The Australian Government Productivity Commission describes assistive technologies as those that can “contribute to productivity growth by reducing the burden on formal and informal caregivers”. They are devices, systems, or designs that allow both carers and clients to perform tasks that they would otherwise be unable to do, or increase the ease and safety with which these tasks may be done. Assistive technologies, the National Seniors of Australia noted, must be affordable and suitable to the needs of the elderly in order to “increase uptake, allowing people to remain productive and live independently later in life”.
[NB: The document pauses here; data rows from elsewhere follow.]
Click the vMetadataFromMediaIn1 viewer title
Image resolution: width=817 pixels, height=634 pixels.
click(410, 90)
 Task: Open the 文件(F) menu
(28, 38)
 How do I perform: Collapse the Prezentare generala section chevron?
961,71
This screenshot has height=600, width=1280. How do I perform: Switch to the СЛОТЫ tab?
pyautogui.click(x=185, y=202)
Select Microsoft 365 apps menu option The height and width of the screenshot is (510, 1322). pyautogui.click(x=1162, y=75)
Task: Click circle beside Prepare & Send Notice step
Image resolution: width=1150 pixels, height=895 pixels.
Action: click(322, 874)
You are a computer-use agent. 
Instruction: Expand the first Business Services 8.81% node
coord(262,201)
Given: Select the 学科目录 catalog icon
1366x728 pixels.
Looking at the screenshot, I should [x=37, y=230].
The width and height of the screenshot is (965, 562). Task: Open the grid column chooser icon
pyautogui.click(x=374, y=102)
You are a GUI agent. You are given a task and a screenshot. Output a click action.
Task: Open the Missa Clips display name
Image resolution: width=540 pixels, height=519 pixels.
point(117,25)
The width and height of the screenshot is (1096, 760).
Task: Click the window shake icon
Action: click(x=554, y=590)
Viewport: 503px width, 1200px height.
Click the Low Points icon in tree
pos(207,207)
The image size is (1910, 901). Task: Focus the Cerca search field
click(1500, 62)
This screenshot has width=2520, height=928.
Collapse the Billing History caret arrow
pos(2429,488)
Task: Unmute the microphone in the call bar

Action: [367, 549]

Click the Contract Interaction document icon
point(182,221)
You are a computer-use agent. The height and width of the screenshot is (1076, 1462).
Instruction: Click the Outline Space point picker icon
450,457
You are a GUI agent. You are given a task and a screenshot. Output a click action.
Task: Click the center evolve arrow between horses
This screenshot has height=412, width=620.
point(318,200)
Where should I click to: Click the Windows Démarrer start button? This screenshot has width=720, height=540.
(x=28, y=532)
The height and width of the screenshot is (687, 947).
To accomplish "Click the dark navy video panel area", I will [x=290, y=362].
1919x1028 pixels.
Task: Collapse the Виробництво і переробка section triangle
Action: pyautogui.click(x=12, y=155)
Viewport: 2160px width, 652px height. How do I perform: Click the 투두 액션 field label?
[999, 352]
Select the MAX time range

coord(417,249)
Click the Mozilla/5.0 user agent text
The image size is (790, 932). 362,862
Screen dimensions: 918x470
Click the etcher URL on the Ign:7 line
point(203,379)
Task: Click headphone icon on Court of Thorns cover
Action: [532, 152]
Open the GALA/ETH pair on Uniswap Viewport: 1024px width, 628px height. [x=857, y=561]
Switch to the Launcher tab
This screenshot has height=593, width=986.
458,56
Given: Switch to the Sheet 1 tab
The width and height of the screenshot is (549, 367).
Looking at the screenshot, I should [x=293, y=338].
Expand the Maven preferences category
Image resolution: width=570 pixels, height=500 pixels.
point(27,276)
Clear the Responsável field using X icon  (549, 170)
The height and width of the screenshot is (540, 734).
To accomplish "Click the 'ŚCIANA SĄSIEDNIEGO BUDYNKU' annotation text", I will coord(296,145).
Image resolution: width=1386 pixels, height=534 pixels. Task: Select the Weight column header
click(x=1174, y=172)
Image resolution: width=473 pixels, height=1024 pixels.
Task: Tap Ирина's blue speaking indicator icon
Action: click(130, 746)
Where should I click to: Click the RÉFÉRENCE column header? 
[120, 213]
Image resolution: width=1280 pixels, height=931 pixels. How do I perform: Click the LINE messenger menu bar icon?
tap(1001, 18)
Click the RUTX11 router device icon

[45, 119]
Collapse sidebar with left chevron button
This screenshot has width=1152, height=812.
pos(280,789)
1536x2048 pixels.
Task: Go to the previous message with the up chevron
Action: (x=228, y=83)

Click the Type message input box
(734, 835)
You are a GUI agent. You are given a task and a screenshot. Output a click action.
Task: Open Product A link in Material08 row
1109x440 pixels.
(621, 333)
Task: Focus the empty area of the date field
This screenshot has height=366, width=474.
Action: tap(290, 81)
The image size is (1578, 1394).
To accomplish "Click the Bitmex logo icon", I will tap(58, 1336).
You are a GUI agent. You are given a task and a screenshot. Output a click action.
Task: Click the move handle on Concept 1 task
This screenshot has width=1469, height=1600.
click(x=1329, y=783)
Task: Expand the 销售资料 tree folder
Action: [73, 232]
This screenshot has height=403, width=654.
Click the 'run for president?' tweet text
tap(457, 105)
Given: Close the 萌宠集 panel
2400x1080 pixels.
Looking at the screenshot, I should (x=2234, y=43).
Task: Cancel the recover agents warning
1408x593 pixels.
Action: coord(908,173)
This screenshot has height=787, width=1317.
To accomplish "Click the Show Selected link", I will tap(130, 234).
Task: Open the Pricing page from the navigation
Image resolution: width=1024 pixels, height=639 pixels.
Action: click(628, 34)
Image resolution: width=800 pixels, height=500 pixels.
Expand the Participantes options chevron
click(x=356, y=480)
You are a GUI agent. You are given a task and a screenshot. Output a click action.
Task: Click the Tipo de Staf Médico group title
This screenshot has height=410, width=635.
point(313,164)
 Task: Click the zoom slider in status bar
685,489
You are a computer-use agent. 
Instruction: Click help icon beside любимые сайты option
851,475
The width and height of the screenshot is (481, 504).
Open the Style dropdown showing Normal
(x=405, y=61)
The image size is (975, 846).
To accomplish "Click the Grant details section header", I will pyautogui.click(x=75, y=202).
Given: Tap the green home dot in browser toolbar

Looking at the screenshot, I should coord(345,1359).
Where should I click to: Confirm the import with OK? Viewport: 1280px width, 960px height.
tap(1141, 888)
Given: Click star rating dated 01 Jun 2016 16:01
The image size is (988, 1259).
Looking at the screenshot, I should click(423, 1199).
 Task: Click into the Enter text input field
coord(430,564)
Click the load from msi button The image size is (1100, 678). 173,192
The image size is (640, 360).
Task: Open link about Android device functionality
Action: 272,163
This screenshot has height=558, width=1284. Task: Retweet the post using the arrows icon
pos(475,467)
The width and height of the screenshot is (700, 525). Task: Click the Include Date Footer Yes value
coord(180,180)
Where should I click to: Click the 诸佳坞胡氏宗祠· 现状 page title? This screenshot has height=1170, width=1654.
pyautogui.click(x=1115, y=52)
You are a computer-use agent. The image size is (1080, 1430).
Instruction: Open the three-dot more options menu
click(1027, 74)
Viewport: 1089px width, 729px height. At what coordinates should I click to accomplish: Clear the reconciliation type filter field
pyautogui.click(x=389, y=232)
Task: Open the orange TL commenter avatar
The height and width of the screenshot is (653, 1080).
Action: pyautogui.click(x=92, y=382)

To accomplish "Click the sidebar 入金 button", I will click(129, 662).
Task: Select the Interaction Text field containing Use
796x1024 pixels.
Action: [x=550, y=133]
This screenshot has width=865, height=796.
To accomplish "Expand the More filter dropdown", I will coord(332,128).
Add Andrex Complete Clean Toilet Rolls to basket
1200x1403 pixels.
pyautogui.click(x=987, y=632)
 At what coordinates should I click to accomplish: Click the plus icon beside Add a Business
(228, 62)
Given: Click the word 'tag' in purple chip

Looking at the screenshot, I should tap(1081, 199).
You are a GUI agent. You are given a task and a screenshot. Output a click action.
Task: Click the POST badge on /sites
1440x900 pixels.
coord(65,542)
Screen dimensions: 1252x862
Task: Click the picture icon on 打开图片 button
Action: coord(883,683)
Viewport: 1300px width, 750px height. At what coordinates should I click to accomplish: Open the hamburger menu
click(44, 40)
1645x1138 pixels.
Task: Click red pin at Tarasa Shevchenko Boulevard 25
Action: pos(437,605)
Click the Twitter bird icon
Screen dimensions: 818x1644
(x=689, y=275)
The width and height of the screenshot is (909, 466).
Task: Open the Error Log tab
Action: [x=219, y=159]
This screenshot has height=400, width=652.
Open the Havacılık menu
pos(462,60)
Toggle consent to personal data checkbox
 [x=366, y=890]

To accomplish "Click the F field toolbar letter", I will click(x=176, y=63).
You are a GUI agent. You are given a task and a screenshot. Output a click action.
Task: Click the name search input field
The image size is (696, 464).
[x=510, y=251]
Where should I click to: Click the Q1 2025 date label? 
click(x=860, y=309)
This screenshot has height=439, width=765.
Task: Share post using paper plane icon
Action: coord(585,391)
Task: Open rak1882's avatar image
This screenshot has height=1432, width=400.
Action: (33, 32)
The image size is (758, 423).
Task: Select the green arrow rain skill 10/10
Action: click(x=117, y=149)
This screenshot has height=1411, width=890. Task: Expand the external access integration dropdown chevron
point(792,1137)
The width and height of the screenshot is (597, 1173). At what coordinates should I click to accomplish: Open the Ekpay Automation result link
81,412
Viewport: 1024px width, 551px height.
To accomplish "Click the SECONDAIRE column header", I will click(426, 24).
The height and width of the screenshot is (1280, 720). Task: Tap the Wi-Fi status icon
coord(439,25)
Assistive technologies are extremely helpful to seniors with low vision, chronic health conditions, and neurological diseases, such as dementia. They may also provide relief to those caregivers who often take on physically and even emotionally-demanding roles. Here are some examples of assistive technologies in aged care:
- Telehealth: aim to help people manage their long-term conditions in their own home and can be very useful for rural communities or to gain specialist medical opinion
- Telecare: community alarms, sensors and movement detectors, and the use of video conferencing to allow visual and auditory communication with carers
- Videos, games, and smart technology: interactive rehabilitation program for people who have had a stroke and touch-screen monitors for people with dementia to access reminiscence materials or entertainment features
- Environmental and person-centered design: a focus on the whole environment is considered as a way of helping the older person to live independently or to reduce the burden of care on their family/caregivers
These and more kinds of assistive technologies help improve the quality of life, social participation, mobility, safety and security, and identity of seniors. They can also help reduce public expenditure on health and aged care.
While assistive technologies will help increase the quality of aged care in Australia, their benefits will be dependent on access to high quality internet connectivity and services either/both at home and in aged care facilities. Public education and consistent policies for subsidised technologies should also be provided in order to accommodate different user capacities.